== Available records

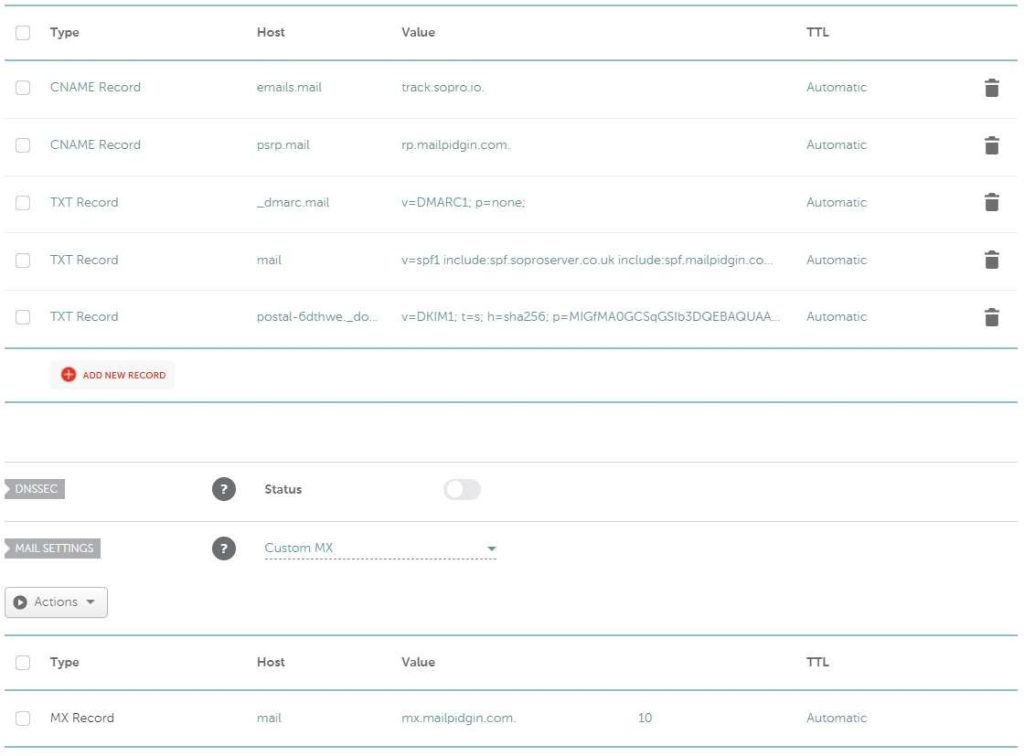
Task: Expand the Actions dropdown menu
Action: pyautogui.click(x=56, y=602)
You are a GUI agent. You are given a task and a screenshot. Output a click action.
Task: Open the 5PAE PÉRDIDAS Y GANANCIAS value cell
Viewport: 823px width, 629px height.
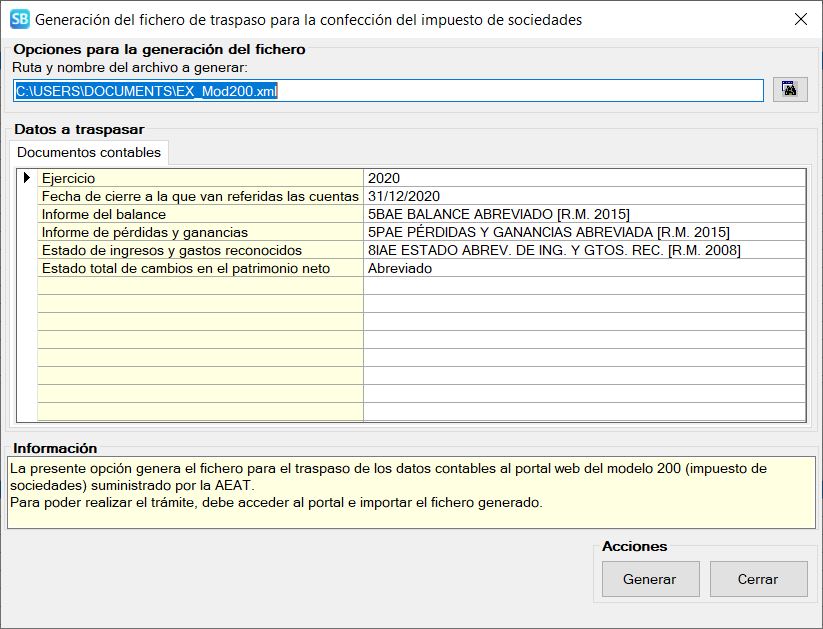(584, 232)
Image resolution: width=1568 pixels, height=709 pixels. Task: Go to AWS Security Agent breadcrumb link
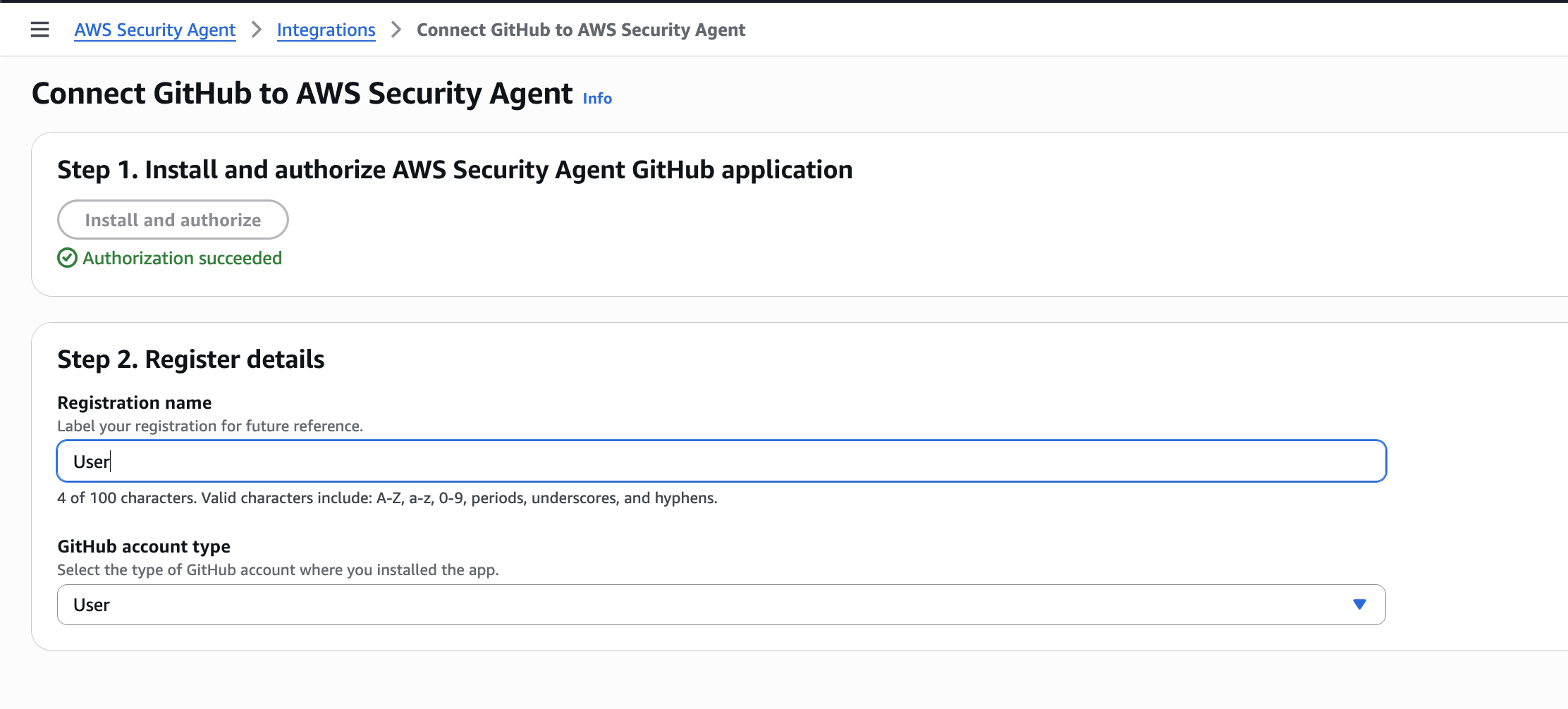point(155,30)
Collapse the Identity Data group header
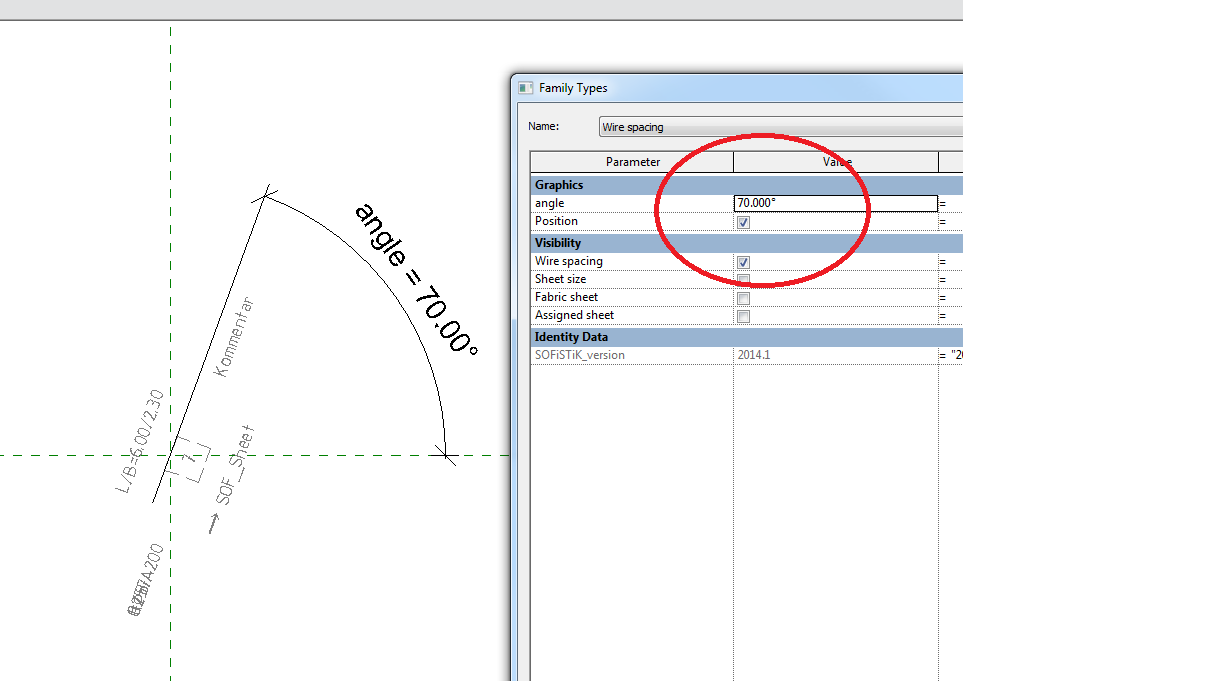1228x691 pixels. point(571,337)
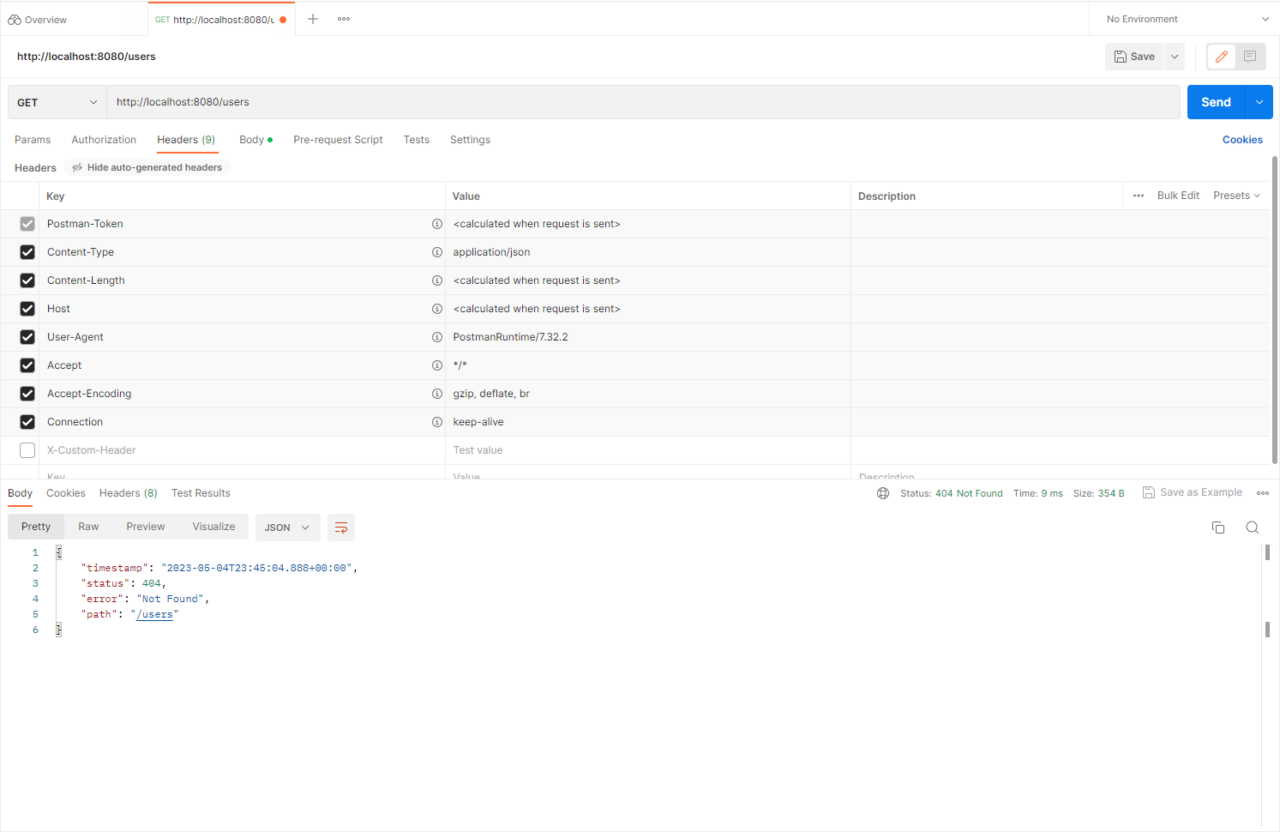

====

**What you will do**
Within the entries above, the lines from the one with "Task: Open the" through the final line are to be printed exactly, with the pictures removed.

**Result**
Task: Open the 5PAE PÉRDIDAS Y GANANCIAS value cell
Viewport: 823px width, 629px height.
(584, 232)
Image resolution: width=1568 pixels, height=709 pixels. Task: Go to AWS Security Agent breadcrumb link
point(155,30)
Collapse the Identity Data group header
1228x691 pixels. point(571,337)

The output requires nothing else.